Prime Minister Junichiro Koizumi on Sunday entered the final week of campaigning for the presidency of the governing Liberal Democratic Party with an overwhelming lead in polls, almost assured of a second term, in which he pledges to continue efforts to revitalize the nation's economy.
All media surveys indicate that Koizumi seemed likely to win a majority over his three rivals and avoid a runoff after Saturday's election, in which the party's lawmakers and local members cast votes. With the Liberal Democratic Party controlling the Legislature, its president will in effect become Japan's head of government for a three-year term ending September 2006.
The four candidates appeared together on Sunday here in western Japan, standing on top of a bus in a public square. In a separate debate on Sunday, Koizumi pledged to pursue economic policies including privatizing public institutions and modernizing banking systems, while his challengers criticized him for failing to revitalize the economy first.
Buoyed by the surveys and signs of an economic recovery that include new growth figures, Koizumi was already looking beyond the party election, according to news accounts, considering dissolving the powerful lower house of Parliament next month and calling an election in November. He has been a staunch ally of US President George W. Bush, and many investors here and abroad prefer him to his challengers.
The Japanese public, according to polls, continues to support Koizumi, 61, partly because of an absence of an attractive challenger. That represents a big change since a wave of populism propelled him to power in April 2001 and earned him rock-star popularity among voters weary of bland politicians. Expectations that he would transform Japan's economy and political culture have largely declined, polls show.
"I don't think much will change, regardless of who wins, though out of the four, I guess Koizumi is the most able," said Shinji Wada, 52, a ship worker who was listening to the candidates speak here.
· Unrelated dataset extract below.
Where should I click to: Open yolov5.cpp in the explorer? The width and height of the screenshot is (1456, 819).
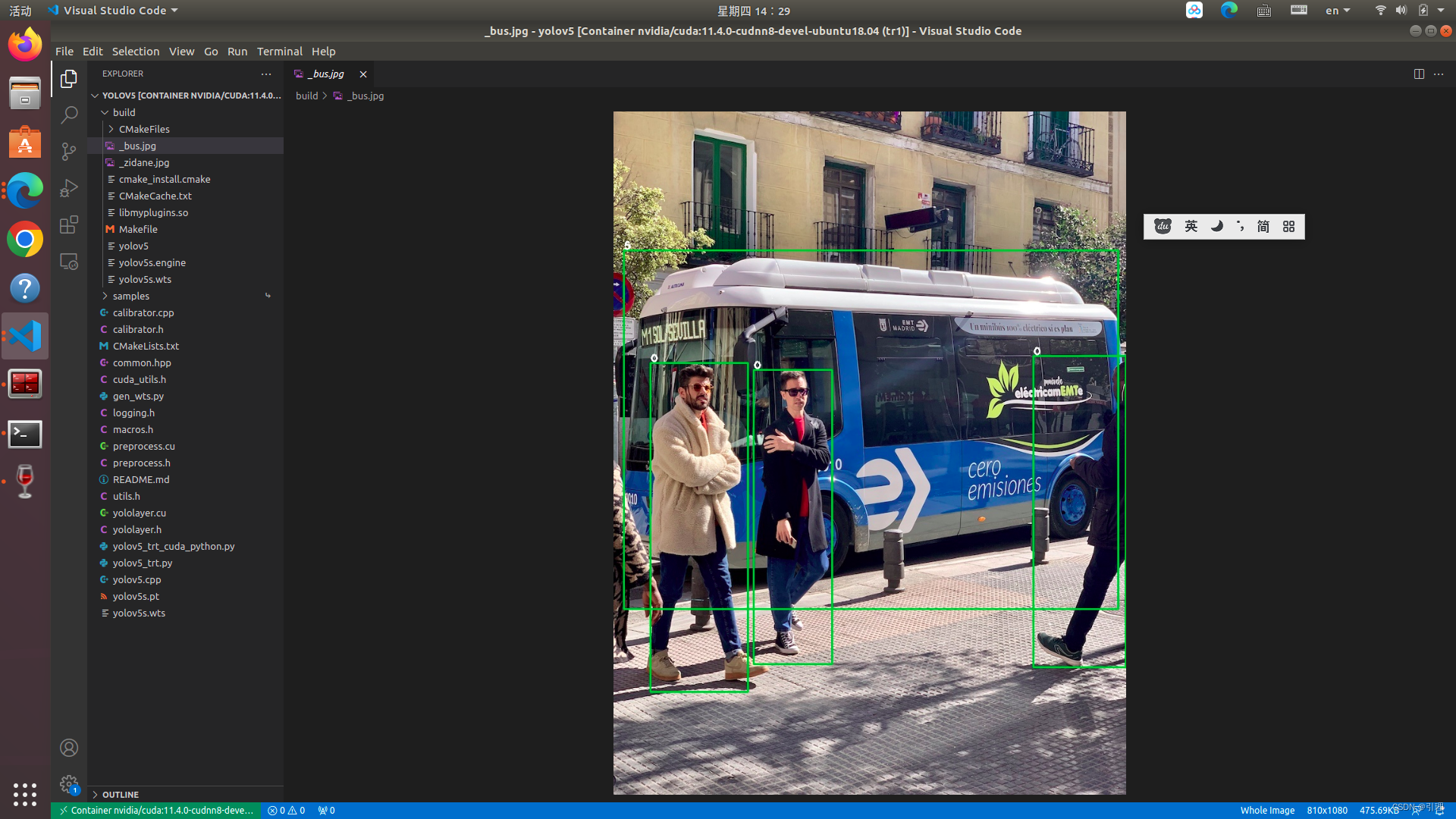click(136, 579)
Recalling a time when Koizumi's popularity was such that calendars and other goods featuring his portrait were hot-selling items, Wada added: "Two-and-a-half years ago, I had high expectations that he would carry out real reforms, in the economy and politics. I don't have such expectations anymore."
Still, on top of the bus on Sunday, while his rivals stood stiffly next to him, Koizumi showed the common touch that won him record-high ratings when his term began.
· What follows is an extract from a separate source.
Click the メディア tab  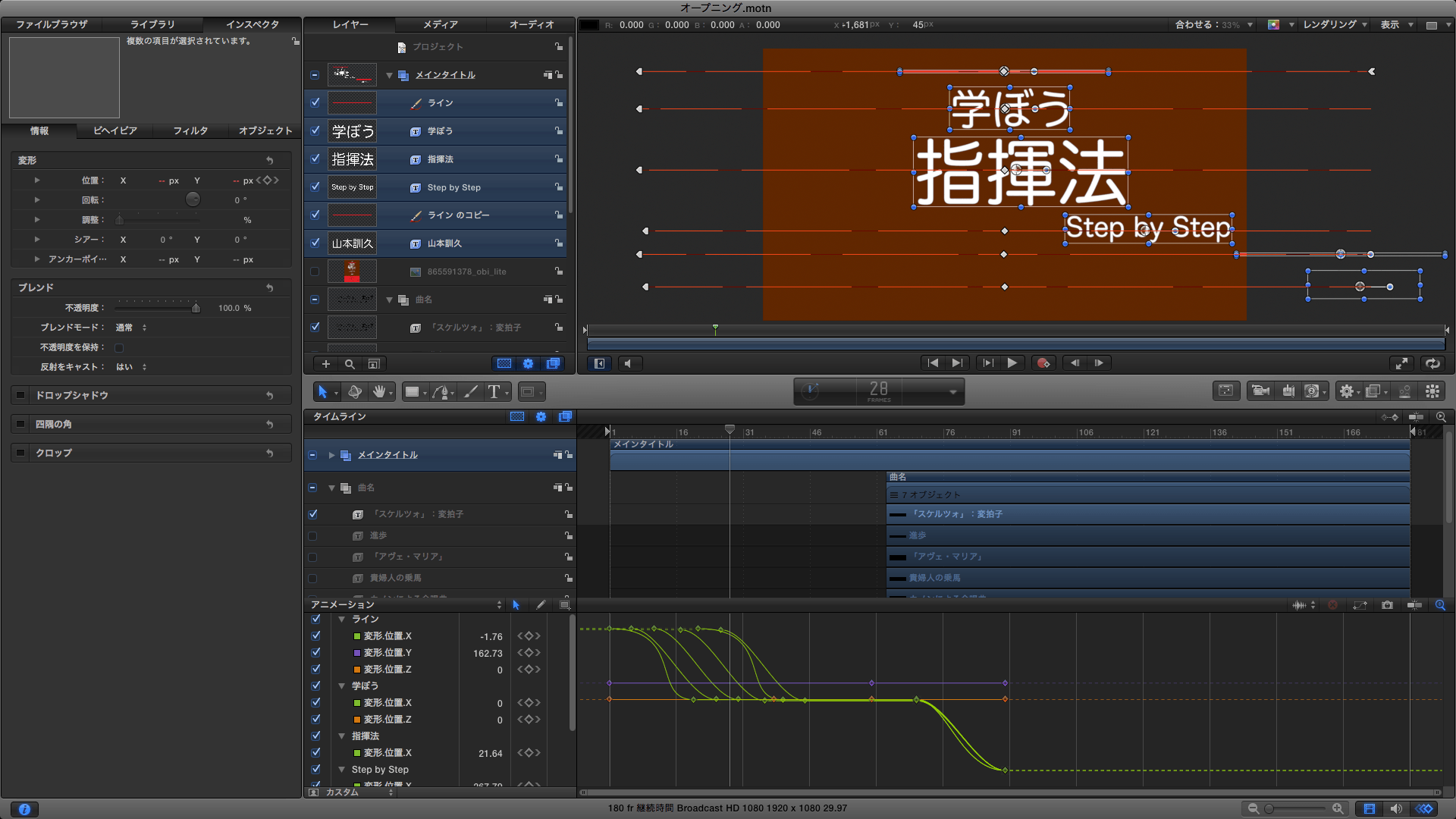441,24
Party members are rallying behind Koizumi, who remains more popular than the Liberal Democratic Party. For instance, the leader of the party's upper house members, Mikio Aoki, threw his support behind Koizumi despite being one of his harshest critics.
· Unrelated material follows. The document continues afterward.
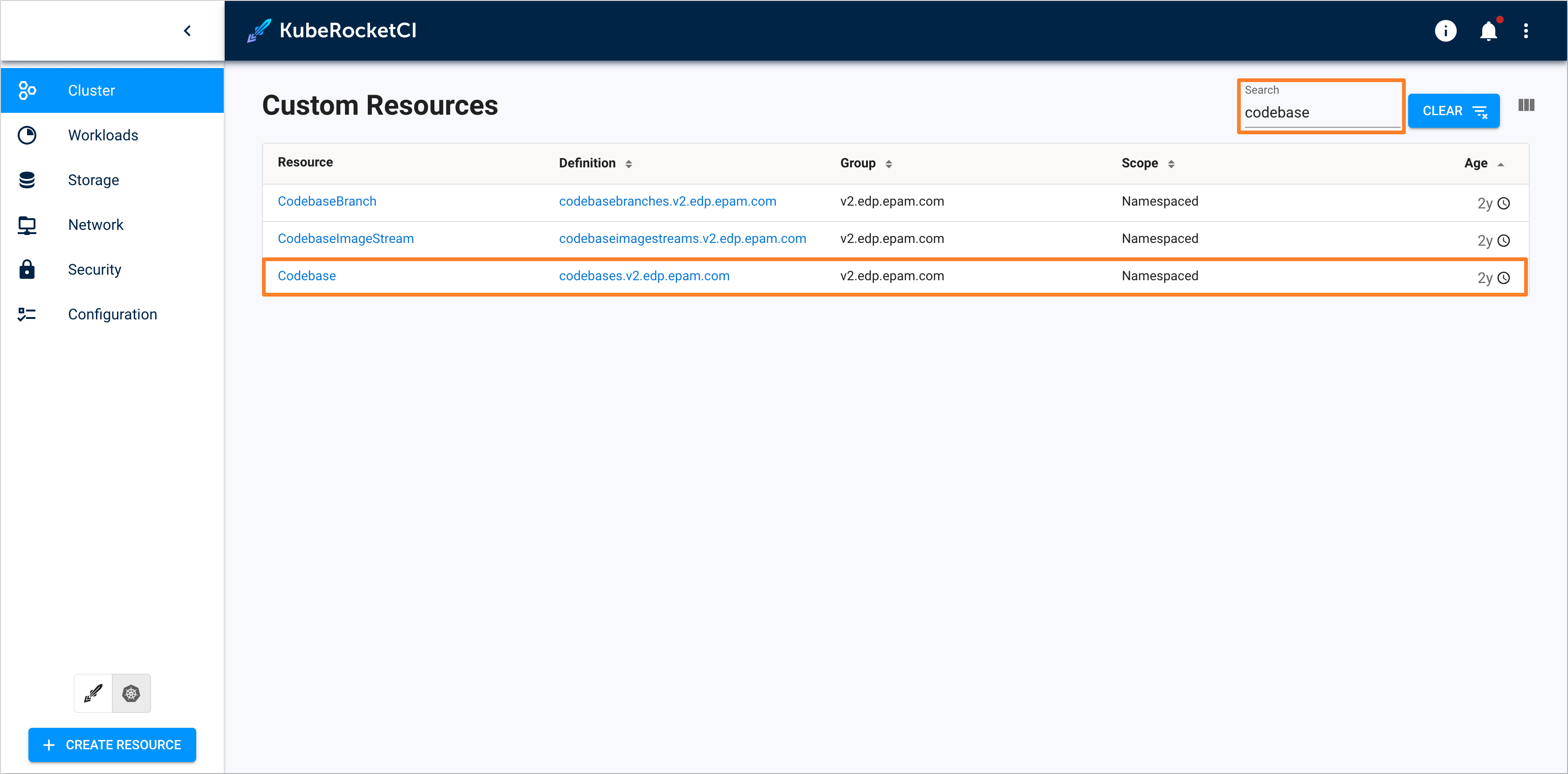Open Workloads in the sidebar
Image resolution: width=1568 pixels, height=774 pixels.
(103, 135)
While Aoki has attacked the prime minister's policies, saying for example that it would be wrong to privatize the postal service, he seemed to attach greater importance to the help Koizumi's standing would give his party in elections. In exchange for Aoki's support, some experts have predicted that Koizumi will appoint a conservative to a key cabinet position.
One challenger, Masahiko Komura, 61, a former foreign minister, said, "I am frightened to hear the prime minister say that the idea of supporting someone irrespectively of policy agreement is a progressive idea." The support, he said, "is clearly created in back-room wheeling and dealing."
The other rivals are Shizuka Kamei, 66, a former party policy chief, and Takao Fujii, 60, a former transportation minister.
Koizumi's challengers said that while structural reforms were necessary, they favored more spending to boost the economy.
When campaigning began last week, Koizumi reiterated his pledges to overhaul the government sector. He focused on privatizing the postal services by 2007 and the country's four public road corporations by 2005, both of which have provided support bases for party members.
Other traditional backers of the Liberal Democrats, including the health and construction industries, are lukewarm about him, but are expected to show support to help his party over the opposition Democratic Party. "The Democratic Party's policy would be even more severe to them than Koizumi's," said Jun Iio, a professor of politics at the National Graduate Institute for Policy Studies.
The trade organizations make up a large chunk of the Liberal Democratic Party's 1.4 million members. Those members will hold 300 votes in Saturday's election, while the party's 357 lawmakers each have one vote. If no one wins a majority, or 329 votes, in the first round, the 357 lawmakers alone will choose from the top two candidates.
Many have criticized Koizumi for buckling to those conservative voices during his first term.
"Structural reforms, structural reforms -- that's what he always says," Mitsuko Tanaka, a 60-year-old housewife, said after listening to the prime minister speak on Sunday. "But it's been two and a half years, and I don't feel that the economy's improving. Stores are closing. Crime's going up because people don't have jobs."
Others, however, said that Koizumi was on the right track, and that resistance inside the party and the long economic slump made rapid change impossible.
"I think he's fulfilled half of his promises," said Takahiro Miyai, 26, a social services worker.